— INSTRUCTION —
Which items below run from the line containing "The height and width of the screenshot is (355, 734)." through the line containing "coord(73,213)"? Copy those lines verbatim, both ends included, and nothing else.
======== EXERCISE MATERIALS ========
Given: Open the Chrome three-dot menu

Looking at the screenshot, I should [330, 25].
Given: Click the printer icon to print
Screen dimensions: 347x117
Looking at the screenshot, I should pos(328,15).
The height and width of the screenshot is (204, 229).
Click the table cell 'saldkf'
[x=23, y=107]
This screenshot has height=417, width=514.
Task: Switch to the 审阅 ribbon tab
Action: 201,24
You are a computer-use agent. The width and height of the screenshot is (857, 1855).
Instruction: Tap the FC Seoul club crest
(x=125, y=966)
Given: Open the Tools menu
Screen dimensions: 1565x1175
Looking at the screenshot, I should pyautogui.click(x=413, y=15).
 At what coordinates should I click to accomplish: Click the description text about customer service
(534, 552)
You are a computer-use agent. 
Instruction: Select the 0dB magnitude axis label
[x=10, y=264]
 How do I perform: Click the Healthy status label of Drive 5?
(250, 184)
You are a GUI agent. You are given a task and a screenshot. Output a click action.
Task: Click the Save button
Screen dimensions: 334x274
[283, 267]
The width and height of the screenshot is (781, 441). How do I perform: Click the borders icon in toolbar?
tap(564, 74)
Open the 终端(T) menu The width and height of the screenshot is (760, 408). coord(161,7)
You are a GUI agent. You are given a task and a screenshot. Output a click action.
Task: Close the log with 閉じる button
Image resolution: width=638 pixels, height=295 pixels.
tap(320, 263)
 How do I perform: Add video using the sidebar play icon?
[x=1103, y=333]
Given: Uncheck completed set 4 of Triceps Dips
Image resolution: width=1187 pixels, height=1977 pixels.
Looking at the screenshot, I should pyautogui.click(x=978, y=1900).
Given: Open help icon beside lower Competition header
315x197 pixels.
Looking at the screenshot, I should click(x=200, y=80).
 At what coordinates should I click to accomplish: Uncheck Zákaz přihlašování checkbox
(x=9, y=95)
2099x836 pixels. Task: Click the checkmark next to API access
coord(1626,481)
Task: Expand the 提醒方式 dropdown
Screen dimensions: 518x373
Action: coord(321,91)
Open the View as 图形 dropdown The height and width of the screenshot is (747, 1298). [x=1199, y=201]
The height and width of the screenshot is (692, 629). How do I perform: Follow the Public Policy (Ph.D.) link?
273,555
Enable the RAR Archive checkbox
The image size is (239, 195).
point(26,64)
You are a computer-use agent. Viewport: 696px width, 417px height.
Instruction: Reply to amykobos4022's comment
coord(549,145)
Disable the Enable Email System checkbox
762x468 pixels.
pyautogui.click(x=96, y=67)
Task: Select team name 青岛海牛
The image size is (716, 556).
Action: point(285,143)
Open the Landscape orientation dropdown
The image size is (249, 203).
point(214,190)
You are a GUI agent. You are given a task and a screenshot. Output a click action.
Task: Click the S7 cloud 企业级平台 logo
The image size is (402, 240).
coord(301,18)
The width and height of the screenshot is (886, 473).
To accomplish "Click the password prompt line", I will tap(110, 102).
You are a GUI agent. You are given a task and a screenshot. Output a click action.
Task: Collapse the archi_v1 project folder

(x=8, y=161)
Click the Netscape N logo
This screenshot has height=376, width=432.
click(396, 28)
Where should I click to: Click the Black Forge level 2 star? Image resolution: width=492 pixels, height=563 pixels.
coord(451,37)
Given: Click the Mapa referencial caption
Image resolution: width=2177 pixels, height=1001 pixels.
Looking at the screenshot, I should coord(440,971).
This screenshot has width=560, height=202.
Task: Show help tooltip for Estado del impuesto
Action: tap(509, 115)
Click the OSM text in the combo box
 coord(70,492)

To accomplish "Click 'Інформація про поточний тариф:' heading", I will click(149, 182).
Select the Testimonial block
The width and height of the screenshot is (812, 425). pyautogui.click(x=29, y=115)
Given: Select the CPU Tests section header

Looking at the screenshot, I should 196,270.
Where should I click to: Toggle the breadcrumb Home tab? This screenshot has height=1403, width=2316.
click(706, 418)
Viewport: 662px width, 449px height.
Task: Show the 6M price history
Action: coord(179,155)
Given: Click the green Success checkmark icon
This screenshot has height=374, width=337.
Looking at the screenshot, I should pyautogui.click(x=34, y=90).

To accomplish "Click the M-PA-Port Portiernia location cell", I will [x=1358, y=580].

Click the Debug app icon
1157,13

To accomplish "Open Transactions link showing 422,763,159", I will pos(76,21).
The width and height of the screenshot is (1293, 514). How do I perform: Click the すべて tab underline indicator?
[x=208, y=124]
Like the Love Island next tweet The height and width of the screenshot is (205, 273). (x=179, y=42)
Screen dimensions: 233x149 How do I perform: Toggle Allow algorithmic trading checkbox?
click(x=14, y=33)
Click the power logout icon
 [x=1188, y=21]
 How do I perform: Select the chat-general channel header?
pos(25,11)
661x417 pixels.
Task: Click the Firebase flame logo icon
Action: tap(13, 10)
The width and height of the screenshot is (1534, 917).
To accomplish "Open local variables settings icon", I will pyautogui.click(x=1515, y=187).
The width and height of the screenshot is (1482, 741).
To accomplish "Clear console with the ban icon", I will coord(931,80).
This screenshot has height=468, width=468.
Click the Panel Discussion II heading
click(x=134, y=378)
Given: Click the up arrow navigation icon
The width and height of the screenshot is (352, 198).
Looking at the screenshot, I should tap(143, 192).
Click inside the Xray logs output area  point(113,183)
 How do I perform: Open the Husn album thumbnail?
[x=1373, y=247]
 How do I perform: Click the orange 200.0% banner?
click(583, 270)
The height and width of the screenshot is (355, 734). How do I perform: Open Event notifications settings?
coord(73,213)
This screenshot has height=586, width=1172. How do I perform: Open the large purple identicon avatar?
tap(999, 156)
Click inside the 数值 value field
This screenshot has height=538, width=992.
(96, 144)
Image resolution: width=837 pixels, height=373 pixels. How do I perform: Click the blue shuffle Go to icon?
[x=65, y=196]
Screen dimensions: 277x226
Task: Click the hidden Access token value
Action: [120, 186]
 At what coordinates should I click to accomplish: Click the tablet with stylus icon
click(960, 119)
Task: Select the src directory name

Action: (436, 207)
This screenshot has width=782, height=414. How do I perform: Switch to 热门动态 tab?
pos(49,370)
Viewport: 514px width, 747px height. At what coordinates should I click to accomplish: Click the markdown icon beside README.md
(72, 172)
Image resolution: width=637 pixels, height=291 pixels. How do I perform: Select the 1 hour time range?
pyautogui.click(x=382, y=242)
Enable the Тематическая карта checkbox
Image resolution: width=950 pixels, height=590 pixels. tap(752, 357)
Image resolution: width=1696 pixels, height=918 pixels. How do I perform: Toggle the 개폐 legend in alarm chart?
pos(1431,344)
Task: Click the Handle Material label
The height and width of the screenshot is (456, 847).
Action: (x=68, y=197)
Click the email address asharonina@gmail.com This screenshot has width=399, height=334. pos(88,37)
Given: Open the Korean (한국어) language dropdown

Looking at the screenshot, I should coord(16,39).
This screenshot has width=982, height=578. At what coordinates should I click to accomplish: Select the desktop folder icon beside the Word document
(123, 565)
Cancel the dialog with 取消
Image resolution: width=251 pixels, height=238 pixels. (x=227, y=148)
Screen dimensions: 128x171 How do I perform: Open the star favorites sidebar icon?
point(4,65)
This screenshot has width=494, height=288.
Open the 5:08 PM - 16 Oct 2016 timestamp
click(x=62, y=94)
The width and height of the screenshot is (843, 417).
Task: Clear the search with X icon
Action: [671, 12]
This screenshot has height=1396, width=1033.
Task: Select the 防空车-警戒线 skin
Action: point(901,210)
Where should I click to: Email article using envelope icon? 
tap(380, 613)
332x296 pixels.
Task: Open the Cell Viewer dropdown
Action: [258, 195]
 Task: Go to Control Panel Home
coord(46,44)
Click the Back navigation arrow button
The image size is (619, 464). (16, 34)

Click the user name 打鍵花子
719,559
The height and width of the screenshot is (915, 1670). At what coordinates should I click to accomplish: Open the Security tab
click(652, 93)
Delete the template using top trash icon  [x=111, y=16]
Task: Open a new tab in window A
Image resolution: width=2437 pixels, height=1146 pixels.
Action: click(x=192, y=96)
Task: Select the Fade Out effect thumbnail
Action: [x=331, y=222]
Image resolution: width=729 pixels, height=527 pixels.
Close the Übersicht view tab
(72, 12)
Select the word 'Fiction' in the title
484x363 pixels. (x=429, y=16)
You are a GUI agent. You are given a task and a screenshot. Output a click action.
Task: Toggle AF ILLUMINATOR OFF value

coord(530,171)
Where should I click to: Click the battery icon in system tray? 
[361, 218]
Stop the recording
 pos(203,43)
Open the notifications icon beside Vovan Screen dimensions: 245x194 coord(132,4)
========
— TASK OUTPUT —
The height and width of the screenshot is (355, 734). How do I perform: Open Event notifications settings?
coord(73,213)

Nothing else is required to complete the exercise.